Sus manos ya no son las mismas, ha perdido el 50% de la vista y ahora tiene un banquito para descansar por algunos minutos durante la jornada laboral. Ya son más de 65 años trabajando en el mismo oficio, pero su pasión se mantiene intacta y no ha existido una enfermedad o situación que lo detenga.
La música de Sinfonola suena de fondo, mientras las agujas del telar de seis metros dan forma a un tejido que combina el color natural de la fibra de cabuya, con los de la bandera de Costa Rica.
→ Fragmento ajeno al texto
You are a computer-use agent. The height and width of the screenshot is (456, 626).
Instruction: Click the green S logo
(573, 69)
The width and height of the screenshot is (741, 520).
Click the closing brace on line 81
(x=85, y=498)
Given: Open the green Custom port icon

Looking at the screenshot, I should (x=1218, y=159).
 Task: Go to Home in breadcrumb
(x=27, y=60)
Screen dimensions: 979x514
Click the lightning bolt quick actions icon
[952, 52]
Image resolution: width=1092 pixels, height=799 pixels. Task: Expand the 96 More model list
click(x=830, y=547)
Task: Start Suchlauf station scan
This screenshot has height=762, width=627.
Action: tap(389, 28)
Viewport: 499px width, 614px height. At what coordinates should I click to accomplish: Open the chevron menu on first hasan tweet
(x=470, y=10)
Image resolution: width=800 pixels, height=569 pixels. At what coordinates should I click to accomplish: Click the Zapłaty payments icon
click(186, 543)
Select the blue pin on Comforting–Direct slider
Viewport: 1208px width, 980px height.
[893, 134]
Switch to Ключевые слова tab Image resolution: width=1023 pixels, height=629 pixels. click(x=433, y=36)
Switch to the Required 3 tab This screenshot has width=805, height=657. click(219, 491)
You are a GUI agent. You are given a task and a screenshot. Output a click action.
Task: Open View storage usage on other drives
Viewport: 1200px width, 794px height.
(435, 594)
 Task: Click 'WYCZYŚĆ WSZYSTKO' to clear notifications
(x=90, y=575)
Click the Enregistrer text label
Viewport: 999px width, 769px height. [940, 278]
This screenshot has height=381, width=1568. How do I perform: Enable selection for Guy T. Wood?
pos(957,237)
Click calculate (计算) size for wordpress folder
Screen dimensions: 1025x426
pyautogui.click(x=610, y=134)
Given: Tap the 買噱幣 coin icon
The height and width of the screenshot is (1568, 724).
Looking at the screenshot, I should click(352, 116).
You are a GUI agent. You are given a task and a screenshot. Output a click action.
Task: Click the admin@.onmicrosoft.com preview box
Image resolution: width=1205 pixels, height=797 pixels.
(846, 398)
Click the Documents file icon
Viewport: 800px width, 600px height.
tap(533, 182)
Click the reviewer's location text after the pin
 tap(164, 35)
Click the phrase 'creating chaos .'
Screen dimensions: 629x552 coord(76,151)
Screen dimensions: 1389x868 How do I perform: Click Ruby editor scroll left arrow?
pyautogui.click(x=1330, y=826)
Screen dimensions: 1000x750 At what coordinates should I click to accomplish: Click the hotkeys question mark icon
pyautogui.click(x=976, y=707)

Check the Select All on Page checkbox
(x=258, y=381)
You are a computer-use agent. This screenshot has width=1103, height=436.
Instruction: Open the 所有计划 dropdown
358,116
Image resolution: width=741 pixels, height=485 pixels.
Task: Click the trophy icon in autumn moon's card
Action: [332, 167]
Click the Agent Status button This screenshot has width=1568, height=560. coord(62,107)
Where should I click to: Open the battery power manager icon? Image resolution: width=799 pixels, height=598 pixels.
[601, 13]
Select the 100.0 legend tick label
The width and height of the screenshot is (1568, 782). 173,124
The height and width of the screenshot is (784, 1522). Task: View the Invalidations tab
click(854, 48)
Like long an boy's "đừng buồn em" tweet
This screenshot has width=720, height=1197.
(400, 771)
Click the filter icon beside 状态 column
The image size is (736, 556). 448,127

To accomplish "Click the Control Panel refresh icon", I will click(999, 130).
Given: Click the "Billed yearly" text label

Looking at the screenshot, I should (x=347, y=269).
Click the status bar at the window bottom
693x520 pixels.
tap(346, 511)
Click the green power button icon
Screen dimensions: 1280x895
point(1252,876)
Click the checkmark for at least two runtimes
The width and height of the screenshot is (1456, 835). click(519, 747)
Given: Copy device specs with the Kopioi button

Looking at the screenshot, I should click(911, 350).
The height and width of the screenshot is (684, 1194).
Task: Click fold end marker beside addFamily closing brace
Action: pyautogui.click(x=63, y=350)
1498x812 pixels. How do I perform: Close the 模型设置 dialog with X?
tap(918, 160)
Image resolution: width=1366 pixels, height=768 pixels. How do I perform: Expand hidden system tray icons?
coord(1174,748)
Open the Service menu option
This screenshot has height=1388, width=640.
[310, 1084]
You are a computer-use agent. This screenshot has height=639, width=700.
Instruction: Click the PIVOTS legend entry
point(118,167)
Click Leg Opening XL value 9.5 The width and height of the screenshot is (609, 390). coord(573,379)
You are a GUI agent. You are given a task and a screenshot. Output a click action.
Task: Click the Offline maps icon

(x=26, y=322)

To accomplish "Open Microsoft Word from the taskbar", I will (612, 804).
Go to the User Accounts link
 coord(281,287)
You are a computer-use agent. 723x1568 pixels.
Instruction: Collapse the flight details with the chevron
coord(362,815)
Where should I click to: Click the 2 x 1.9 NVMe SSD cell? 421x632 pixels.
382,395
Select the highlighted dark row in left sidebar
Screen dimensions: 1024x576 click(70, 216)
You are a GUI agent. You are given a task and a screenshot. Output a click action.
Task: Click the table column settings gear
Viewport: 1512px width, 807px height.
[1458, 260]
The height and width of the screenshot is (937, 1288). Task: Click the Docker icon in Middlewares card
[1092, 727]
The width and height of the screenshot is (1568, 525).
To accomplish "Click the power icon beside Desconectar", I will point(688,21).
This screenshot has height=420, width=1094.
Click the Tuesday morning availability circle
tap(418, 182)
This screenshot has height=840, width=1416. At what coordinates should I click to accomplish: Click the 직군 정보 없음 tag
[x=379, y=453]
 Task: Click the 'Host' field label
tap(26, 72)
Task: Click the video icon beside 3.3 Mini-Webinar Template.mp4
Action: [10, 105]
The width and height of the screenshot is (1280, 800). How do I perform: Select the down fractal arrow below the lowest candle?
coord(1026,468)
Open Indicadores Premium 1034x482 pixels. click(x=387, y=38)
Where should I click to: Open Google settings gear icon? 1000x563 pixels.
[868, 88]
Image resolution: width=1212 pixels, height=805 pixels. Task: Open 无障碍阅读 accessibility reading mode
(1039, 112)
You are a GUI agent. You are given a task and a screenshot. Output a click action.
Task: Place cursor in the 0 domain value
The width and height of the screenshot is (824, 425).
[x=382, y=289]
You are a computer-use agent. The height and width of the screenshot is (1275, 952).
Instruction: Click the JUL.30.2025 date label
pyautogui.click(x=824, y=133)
De este paisaje disfruta Juan Olivado Camacho, un hombre que vive feliz con la simpleza y muy determinado en su trabajo; eso le ha permitido mantener viva una tradición que ha ido muriendo lentamente en San Isidro de El Guarco, en Cartago, y en todo el país.
Hasta la fecha él es el único artesano de la cabuya que sobrevive a los años en su pueblo y aunque asegura que hay quienes le quieren quitar ese merito, solamente él cultiva la cabuya, extrae la fibra y lo convierte en el hilo para tejer bolsos, alforjas y zapatos, que son bastante apetecidos por los consumidores en las ferias y mercados.
“Aquí hay algunos que tejen, pero yo soy el único que hace todo; yo siembro la cabuya, la raspo, la hilo, la tejo y la tiño. La gente todos los trabajos duritos los va dejando”, asegura Camacho, a quien el daltonismo no le impide realizar su trabajo.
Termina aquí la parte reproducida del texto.